The move, which builds on Congress’ Commercial Advertisement Loudness Mitigation (CALM) Act passed in 2010, would require streamers to comply with the volume limits starting July 1, 2026.

“We heard Californians loud and clear, and what’s clear is that they don’t want commercials at a volume any louder than the level at which they were previously enjoying a program,” Newsom said in a statement.

The legislation comes after the Federal Communications Commission has received thousands of complaints in the past several years about loud commercials on broadcast, cable, and satellite television. In February, the FCC said the number took a “troubling jump last year, which warrants a second look.”

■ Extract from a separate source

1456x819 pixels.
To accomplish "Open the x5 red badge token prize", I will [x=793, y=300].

Senator Thomas Umberg, who is the author behind the legislation, said it was inspired by his legislative director, Zach Keller, who complained that loud streaming commercials were waking up his infant daughter, Samantha.

“SB 576 brings some much-needed peace and quiet to California households by making sure streaming ads aren’t louder than the shows we actually want to watch,” Umberg added.

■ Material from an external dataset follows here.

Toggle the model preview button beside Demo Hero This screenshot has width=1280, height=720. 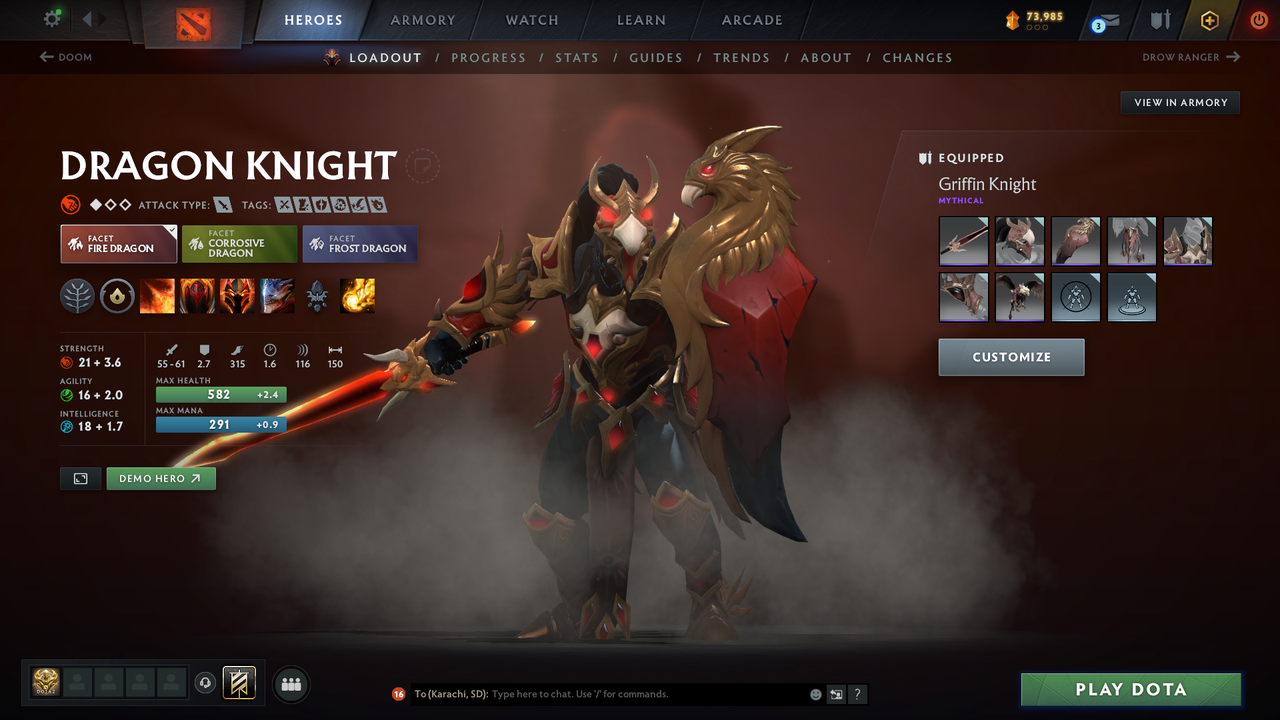(80, 478)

Umberg’s bill initially faced opposition from The Motion Picture Association and Streaming Innovation Alliance, who represent the major entertainment conglomerates.

“Unlike in the broadcasting cable network environment, where advertisers sell their ads directly to the networks, streaming ads come from several different sources and cannot necessarily or practically be controlled by streaming platforms,” MPA vice president of state government affairs, Melissa Patack said in testimony last year. “The technology that encodes and inserts ads from advertisers and third party intermediaries into programming occurs in real time.”

At the time, Patack noted that the Audio Engineering Society and the Interactive Advertising Bureau were already working address loudness issues and develop best practices to match the loudness of ads with programming. She added that many streaming services publish audio specifications to advertisers, ad networks and ad exchanges and request source coding from advertisers so that they can make “reasonable efforts to normalize ad loudness.”

The opposition was later dropped after Umberg amended the bill to add legal provisions that would protect streamers from lawsuits from private entities and leave enforcement to the state attorney general’s office.

Representatives for the MPA, SIA, Paramount and Prime Video declined to comment. Netflix, Disney, Warner Bros. Discovery, Peacock and Apple TV+ did not immediately return TheWrap’s request for comment.